## Task details
Please return the lines below verbatim, beginning at the one that has "Delete the Show" and stopping after the one that has "You are a computer-use agent. The image", and add no other lines.

(Information provided begins)

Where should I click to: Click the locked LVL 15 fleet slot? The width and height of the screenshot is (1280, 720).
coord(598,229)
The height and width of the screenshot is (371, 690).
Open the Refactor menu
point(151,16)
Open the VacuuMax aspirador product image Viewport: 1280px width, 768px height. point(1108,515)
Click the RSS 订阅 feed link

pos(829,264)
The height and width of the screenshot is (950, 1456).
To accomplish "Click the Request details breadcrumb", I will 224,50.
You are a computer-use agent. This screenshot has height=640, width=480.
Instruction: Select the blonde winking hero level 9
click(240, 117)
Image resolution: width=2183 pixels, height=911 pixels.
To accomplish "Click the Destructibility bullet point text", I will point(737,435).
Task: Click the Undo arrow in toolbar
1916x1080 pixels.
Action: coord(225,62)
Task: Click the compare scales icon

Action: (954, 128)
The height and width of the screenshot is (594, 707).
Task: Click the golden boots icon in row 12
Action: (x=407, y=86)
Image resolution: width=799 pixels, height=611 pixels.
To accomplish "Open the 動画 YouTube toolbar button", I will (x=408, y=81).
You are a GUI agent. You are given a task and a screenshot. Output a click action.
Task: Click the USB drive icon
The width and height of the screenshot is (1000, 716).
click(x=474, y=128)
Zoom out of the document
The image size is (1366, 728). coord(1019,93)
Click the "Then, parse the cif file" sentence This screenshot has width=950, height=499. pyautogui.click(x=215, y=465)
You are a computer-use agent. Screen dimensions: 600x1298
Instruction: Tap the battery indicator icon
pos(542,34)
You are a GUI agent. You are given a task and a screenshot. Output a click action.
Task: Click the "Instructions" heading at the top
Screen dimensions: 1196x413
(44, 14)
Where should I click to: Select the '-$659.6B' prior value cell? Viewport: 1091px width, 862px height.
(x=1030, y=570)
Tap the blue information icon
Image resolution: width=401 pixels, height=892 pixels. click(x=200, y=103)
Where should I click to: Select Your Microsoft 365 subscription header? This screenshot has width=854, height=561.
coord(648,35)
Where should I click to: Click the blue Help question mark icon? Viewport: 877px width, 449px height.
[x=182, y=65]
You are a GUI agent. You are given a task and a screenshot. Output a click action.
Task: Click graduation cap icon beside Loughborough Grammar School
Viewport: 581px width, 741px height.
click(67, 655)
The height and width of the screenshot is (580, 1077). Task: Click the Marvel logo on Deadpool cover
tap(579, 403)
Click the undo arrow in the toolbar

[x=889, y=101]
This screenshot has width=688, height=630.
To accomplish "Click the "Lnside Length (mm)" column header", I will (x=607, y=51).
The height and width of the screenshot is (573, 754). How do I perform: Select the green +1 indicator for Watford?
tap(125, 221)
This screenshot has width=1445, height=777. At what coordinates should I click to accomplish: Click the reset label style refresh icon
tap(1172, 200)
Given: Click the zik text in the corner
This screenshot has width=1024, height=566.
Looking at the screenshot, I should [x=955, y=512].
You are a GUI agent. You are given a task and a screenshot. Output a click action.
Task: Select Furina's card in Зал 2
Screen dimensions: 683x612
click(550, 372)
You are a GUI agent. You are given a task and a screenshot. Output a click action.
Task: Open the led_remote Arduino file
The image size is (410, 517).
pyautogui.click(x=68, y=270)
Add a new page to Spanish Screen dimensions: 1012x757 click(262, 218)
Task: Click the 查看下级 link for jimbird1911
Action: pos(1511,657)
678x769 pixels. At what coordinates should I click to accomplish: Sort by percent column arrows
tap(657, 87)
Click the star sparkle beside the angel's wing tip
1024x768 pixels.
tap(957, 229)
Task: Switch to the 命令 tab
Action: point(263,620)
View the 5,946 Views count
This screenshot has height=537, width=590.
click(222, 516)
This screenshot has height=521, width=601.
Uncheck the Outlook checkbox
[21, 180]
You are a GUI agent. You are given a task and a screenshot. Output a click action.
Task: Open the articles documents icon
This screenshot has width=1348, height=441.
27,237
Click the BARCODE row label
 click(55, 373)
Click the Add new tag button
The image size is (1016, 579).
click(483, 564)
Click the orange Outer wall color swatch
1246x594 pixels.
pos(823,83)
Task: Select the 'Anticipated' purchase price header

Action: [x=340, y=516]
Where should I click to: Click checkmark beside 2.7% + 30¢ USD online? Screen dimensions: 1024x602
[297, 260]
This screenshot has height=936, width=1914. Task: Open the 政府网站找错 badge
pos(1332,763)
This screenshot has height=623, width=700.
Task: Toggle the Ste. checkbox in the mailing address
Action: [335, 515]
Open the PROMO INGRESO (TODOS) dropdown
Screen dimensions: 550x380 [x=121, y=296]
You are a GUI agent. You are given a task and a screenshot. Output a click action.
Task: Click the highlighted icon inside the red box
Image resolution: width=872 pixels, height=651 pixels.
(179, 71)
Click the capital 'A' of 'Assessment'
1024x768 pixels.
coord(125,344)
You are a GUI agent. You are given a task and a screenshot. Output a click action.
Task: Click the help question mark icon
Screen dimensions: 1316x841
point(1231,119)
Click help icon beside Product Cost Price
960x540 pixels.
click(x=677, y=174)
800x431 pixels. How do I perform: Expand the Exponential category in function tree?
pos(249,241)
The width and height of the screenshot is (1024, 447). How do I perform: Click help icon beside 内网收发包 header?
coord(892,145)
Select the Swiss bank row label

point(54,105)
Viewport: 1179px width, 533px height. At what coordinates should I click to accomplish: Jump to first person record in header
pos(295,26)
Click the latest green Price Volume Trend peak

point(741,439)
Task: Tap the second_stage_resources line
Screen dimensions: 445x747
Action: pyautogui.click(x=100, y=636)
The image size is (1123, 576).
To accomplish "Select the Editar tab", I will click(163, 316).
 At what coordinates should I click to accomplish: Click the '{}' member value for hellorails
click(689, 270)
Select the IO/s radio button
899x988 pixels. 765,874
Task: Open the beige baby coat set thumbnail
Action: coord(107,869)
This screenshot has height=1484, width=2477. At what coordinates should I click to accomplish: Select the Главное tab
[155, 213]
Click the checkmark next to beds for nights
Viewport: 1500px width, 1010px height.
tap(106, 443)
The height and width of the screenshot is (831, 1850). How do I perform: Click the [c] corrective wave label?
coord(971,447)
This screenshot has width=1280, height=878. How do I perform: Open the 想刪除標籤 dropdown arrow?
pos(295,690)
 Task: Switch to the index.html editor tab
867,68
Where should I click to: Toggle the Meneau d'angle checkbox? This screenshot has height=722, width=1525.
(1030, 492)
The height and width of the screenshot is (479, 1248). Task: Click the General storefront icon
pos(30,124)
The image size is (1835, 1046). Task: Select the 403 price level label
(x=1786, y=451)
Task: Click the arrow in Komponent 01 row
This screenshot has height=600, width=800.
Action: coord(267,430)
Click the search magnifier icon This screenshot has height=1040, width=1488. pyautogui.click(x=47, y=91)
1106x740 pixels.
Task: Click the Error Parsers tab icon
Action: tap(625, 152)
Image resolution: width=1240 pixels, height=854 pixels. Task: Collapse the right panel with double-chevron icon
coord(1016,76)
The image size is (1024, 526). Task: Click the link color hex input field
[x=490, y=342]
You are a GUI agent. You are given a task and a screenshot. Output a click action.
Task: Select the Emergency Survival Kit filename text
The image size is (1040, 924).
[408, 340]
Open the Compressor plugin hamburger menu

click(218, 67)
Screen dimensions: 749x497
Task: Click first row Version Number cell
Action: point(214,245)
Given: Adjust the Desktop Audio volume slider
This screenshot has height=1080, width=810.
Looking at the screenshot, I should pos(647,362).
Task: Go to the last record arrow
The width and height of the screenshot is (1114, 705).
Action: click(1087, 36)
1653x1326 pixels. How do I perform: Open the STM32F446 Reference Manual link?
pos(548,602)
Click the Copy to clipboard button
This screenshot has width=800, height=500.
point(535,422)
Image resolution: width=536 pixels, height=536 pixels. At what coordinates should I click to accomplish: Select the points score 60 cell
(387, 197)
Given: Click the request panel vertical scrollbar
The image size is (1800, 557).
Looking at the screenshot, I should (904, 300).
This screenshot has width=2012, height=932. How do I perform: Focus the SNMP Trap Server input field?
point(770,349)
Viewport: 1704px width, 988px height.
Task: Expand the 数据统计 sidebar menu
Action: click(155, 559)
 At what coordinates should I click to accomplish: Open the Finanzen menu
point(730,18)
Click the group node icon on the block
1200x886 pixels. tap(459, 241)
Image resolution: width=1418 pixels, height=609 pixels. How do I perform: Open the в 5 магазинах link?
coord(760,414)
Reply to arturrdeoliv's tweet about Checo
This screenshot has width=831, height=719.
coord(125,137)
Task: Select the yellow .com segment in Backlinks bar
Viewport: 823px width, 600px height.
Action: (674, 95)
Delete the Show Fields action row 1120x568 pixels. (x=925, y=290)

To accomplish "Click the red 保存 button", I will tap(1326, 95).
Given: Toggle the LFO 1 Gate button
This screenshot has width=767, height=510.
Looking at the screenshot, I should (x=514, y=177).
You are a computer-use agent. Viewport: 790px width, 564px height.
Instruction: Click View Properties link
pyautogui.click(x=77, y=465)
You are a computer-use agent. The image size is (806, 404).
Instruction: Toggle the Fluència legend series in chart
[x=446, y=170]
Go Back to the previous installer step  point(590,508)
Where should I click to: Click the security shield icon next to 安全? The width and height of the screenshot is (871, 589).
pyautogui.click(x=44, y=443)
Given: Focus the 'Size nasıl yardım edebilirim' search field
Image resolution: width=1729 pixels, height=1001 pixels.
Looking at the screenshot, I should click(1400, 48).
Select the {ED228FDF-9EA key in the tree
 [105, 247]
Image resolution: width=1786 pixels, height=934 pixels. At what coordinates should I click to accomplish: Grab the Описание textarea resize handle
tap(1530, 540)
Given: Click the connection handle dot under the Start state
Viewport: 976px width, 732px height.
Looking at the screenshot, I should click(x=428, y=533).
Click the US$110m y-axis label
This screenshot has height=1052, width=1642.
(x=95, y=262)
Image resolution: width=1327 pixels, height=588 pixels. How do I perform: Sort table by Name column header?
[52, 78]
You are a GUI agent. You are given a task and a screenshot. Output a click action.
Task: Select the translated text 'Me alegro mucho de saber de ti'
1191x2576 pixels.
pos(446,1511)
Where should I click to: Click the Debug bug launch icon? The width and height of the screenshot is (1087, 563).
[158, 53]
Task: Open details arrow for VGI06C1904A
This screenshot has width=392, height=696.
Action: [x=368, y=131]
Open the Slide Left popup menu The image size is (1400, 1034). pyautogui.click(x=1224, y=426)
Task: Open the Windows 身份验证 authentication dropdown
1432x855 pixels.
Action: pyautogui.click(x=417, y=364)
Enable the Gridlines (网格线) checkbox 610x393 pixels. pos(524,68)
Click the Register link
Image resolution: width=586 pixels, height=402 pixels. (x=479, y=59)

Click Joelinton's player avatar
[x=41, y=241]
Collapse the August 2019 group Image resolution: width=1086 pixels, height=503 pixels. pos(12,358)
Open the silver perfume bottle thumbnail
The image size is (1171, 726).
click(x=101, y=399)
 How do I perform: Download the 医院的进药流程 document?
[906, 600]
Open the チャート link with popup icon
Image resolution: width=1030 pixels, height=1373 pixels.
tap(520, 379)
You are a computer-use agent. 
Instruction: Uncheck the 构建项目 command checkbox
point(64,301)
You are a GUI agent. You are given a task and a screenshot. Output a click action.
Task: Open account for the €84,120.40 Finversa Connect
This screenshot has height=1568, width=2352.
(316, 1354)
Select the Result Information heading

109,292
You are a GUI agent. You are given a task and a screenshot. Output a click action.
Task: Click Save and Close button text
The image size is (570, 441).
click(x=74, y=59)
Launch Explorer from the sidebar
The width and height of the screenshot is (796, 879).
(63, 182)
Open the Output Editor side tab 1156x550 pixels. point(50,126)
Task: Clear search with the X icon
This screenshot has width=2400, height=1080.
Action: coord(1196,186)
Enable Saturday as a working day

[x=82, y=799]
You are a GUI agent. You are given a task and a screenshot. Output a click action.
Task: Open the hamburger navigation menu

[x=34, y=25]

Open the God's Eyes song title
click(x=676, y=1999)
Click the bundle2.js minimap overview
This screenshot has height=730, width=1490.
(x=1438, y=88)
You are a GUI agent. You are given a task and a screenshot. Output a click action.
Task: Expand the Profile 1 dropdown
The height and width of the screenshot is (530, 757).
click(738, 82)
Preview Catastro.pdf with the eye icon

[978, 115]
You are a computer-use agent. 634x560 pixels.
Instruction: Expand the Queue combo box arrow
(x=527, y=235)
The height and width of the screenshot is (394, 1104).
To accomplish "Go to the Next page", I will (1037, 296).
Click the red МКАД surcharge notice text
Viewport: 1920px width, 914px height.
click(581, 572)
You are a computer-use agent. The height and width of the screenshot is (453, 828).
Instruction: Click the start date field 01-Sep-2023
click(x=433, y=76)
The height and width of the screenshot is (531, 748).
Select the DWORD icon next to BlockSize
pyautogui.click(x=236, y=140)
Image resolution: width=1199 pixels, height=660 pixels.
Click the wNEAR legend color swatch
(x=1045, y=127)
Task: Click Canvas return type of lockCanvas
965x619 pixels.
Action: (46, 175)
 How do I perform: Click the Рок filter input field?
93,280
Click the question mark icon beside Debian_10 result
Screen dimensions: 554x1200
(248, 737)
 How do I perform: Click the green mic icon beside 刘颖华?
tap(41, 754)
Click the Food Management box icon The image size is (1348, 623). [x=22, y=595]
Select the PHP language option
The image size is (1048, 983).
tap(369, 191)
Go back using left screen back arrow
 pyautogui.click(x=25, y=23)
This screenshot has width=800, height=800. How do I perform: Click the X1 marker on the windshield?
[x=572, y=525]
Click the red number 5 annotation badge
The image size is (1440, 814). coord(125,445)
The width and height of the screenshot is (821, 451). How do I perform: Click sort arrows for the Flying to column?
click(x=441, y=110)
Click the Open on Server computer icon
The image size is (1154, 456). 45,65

(Information provided ends)

## Solution to the exercise
Delete the Show Fields action row 1120x568 pixels. (x=925, y=290)

To accomplish "Click the red 保存 button", I will tap(1326, 95).
Given: Toggle the LFO 1 Gate button
This screenshot has width=767, height=510.
Looking at the screenshot, I should (x=514, y=177).
You are a computer-use agent. Viewport: 790px width, 564px height.
Instruction: Click View Properties link
pyautogui.click(x=77, y=465)
You are a computer-use agent. The image size is (806, 404).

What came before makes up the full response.